Dix-sept chefs d’Etat ont accepté l’invitation et confirmé leur présence à ce sommet. Sur les vingt-deux membres de la Ligue arabe, huit ont confirmé leur participation au plus haut niveau de représentation (les rois du Maroc et de Jordanie, l’émir du Qatar et les présidents d’Algérie, d’Irak, de l’Autorité palestinienne, des Comores et de Djibouti). La Syrie, Bahrein et les Emirats arabes unis seront représentés par leur Premier ministre, l’Egypte, la Mauritanie, le Soudan, la Tunisie par leur chef de la diplomatie. La présence du secrétaire général de la Ligue arabe, l’Egyptien Amr Mussa, a été confirmée, de même que celle, côté sud-américain, de dix des douze chef d’Etat invités, ceux de l’Equateur et du Surinam ayant des empêchements.

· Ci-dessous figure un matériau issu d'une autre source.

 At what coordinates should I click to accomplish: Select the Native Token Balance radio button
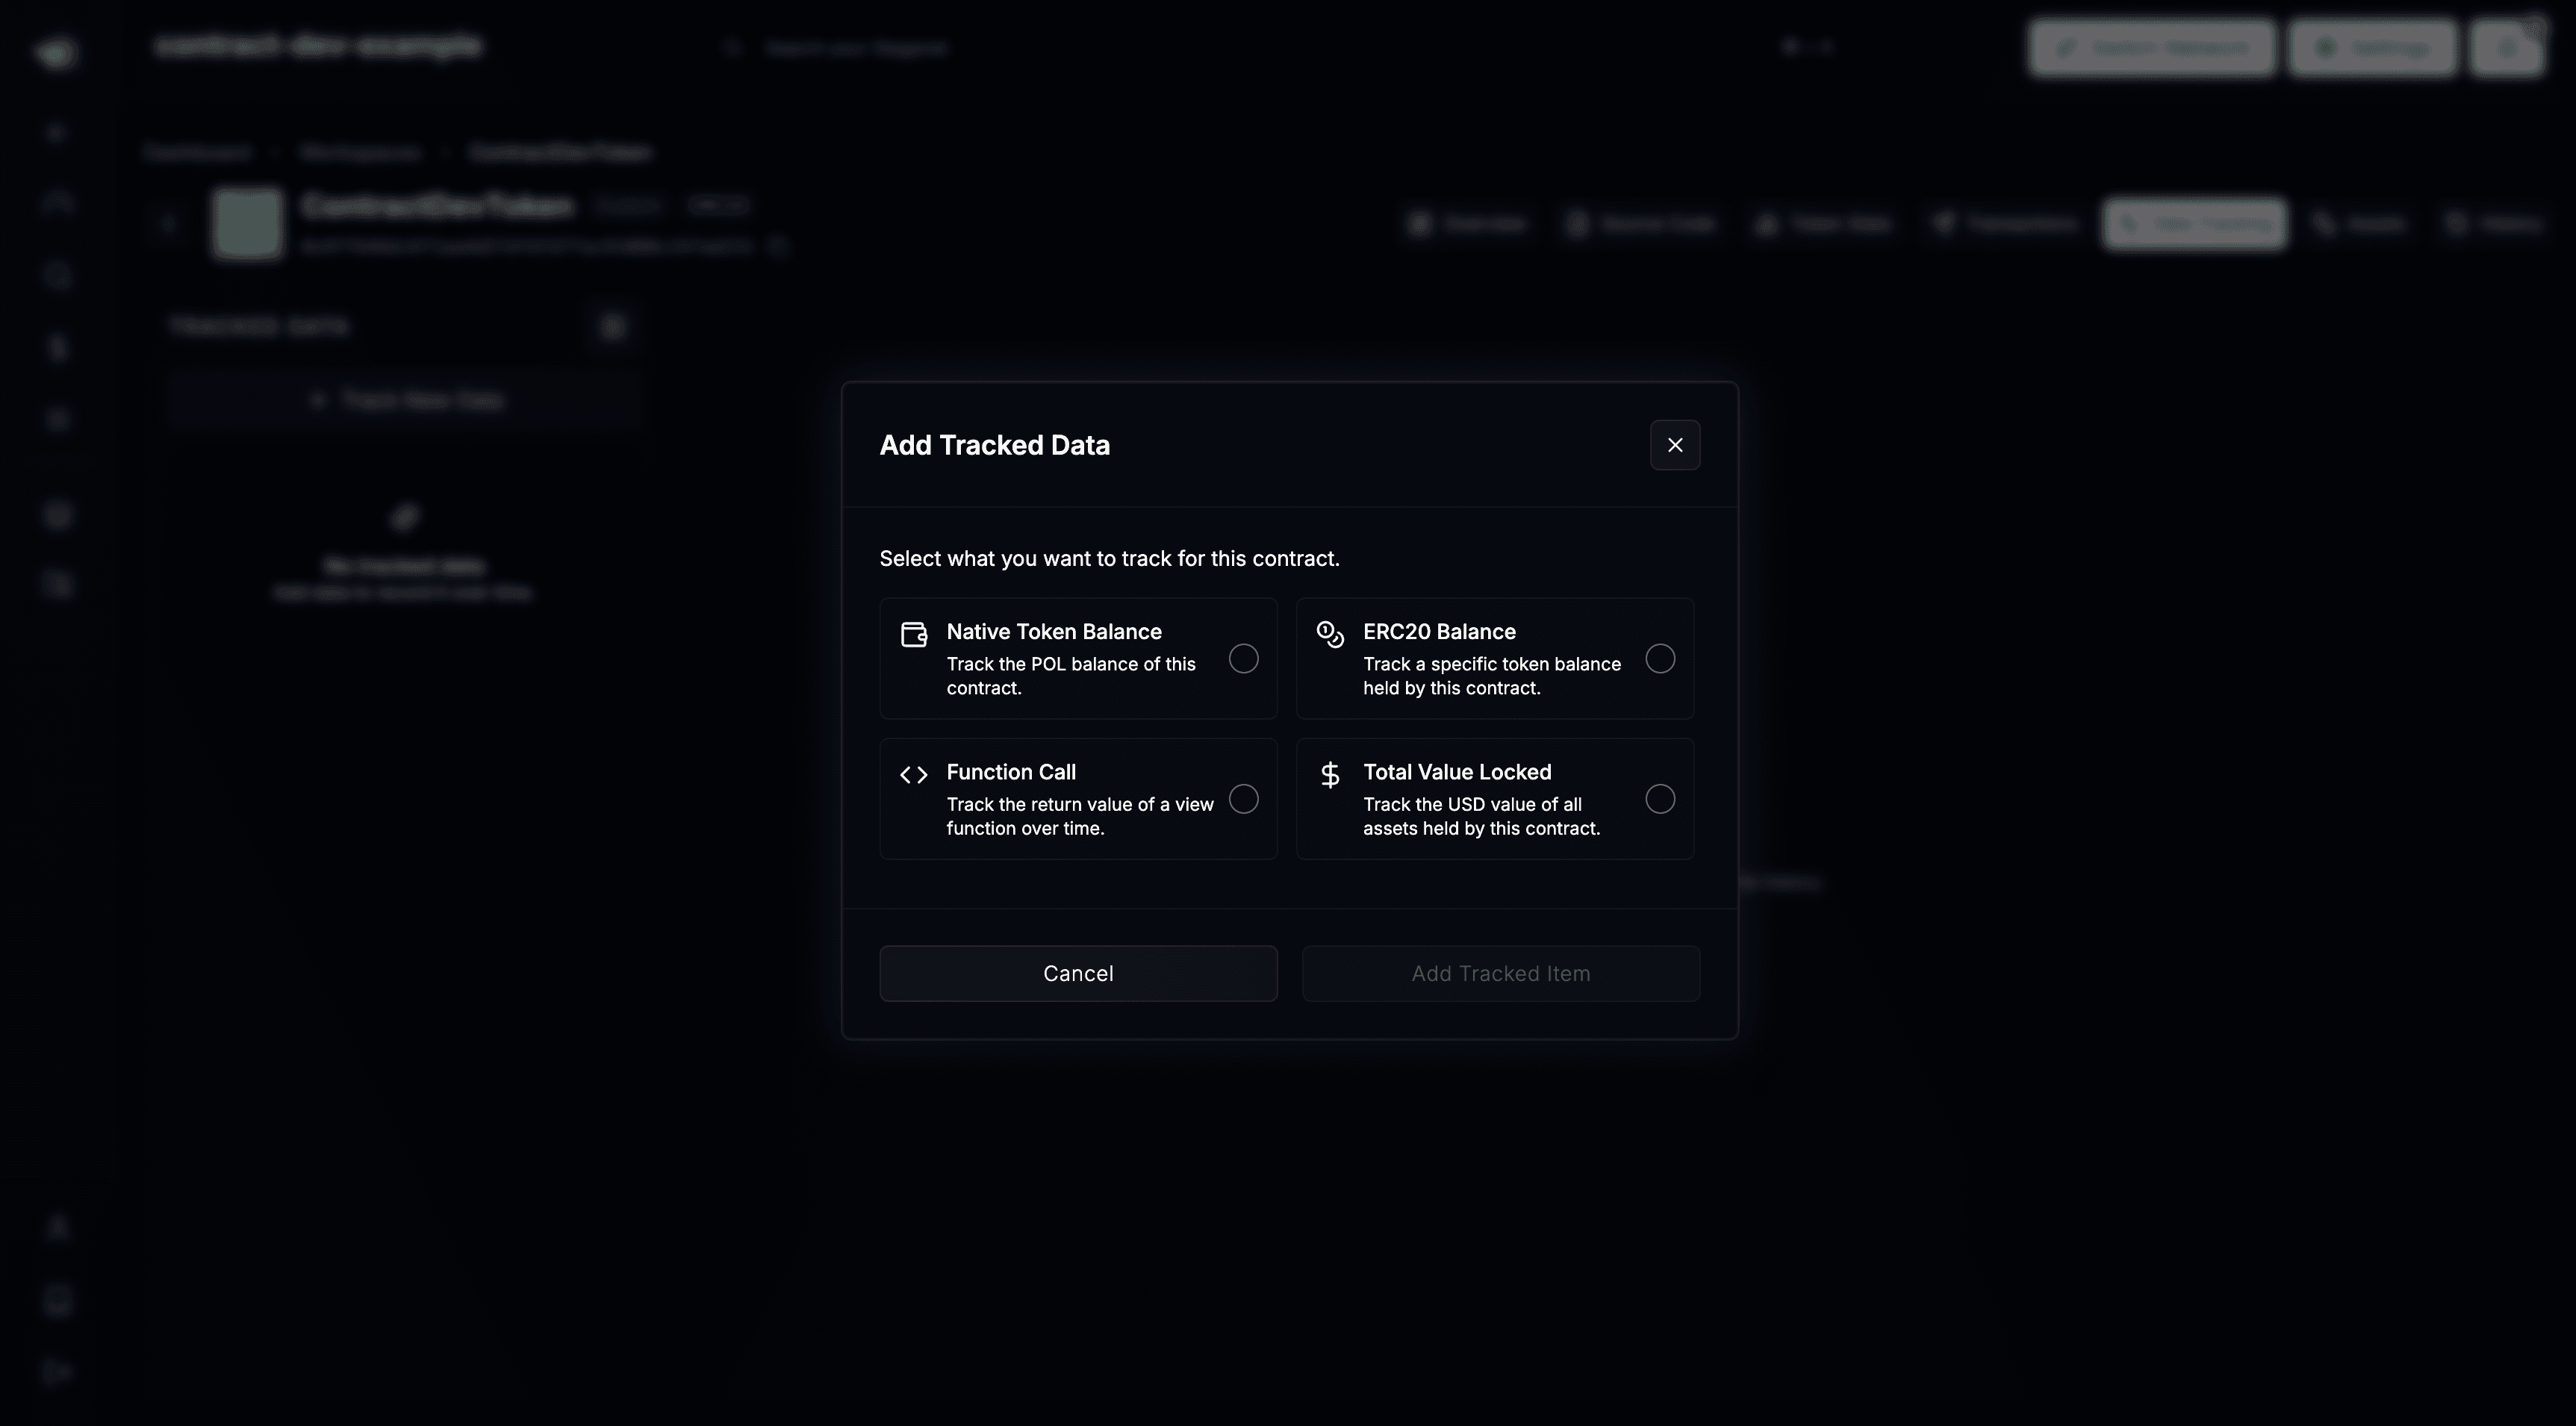(1243, 658)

Cette forte participation montre que la nouvelle organisation régionale qui tend à se mettre en place complète les efforts américains en Méditerranée. Des deux côtés de l’Atlantique, beaucoup sont des alliés des Etats-Unis, souvent de très longue date. La mise en place de zones de libre-échange est l’un des piliers de la politique américaine. Initiées entre janvier 2003 et mars 2004, les négociations avec le Maroc ont été menées parallèlement à la guerre américaine contre l’Irak et à l’initiative brésilienne. Sa ratification par le Parlement est prévue pour le mois de juin prochain. Le Maroc deviendra ainsi, après la Jordanie, le deuxième pays du monde arabe à conclure un accord de libre-échange avec les Etats-Unis. A vrai dire, cet accord de libre-échange compte peu pour les Etats-Unis au point de vue financier et économique (pour l’heure, les échanges commerciaux avec les USA représentent 4,7 % du commerce extérieur marocain, contre 56,9 % avec l’Union Européenne).
L’objectif essentiel est plutôt le renforcement de l’influence politique américaine dans la région, en contre-poids de celle exercée par l’Union européenne. En échange, le Maroc peut espérer un appui américain sur la question du Sahara, mais sans doute a-t-il sous-estimé l’attraction exercée par l’Algérie, qui a à son tour opéré le tournant libéral. Le projet de Grand Moyen-Orient soumis à la discussion du G8 de novembre 2004 reprend pratiquement tous les aspects du Middle East Partnership Initiative qui constitue un cadre de partenariat entre les Etats-Unis et les pays du Moyen-Orient et d’Afrique du Nord mis en place depuis 2002 et qui constitue le volet économique et social de la politique américaine dans la région.